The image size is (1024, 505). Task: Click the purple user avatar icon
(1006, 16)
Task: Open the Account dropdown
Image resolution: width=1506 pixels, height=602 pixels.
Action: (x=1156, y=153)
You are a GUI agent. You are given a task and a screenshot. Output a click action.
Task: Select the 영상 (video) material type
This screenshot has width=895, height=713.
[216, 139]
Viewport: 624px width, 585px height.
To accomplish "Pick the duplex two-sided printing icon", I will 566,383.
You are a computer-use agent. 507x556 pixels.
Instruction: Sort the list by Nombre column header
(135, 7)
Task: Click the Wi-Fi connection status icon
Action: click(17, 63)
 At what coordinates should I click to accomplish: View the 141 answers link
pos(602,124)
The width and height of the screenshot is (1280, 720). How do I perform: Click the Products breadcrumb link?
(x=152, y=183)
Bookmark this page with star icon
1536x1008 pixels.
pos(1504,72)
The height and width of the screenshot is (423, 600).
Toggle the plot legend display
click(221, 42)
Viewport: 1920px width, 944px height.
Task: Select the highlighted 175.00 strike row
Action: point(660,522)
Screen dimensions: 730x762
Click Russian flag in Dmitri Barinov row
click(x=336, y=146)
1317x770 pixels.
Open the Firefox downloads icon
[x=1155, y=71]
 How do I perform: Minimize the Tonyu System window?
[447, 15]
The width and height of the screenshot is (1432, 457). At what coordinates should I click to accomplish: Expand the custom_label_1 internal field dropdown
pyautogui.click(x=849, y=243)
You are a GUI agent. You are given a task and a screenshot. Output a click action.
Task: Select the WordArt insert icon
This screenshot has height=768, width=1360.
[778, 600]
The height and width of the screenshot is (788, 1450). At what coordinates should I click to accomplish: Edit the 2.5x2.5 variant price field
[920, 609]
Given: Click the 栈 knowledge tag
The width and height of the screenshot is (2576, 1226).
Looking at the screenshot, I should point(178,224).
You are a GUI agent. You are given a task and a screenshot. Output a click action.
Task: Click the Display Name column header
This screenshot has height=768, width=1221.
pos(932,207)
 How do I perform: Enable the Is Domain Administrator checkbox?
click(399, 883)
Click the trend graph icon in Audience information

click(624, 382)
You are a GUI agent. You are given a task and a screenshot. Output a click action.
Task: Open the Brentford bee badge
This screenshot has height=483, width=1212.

+---+

Set down the data above, unchanged, from the line that contains "How do I perform: Minimize" through the line that contains "Looking at the".

### Task response
 How do I perform: Minimize the Tonyu System window?
[447, 15]
The width and height of the screenshot is (1432, 457). At what coordinates should I click to accomplish: Expand the custom_label_1 internal field dropdown
pyautogui.click(x=849, y=243)
You are a GUI agent. You are given a task and a screenshot. Output a click action.
Task: Select the WordArt insert icon
This screenshot has height=768, width=1360.
[778, 600]
The height and width of the screenshot is (788, 1450). At what coordinates should I click to accomplish: Edit the 2.5x2.5 variant price field
[920, 609]
Given: Click the 栈 knowledge tag
The width and height of the screenshot is (2576, 1226).
Looking at the screenshot, I should point(178,224).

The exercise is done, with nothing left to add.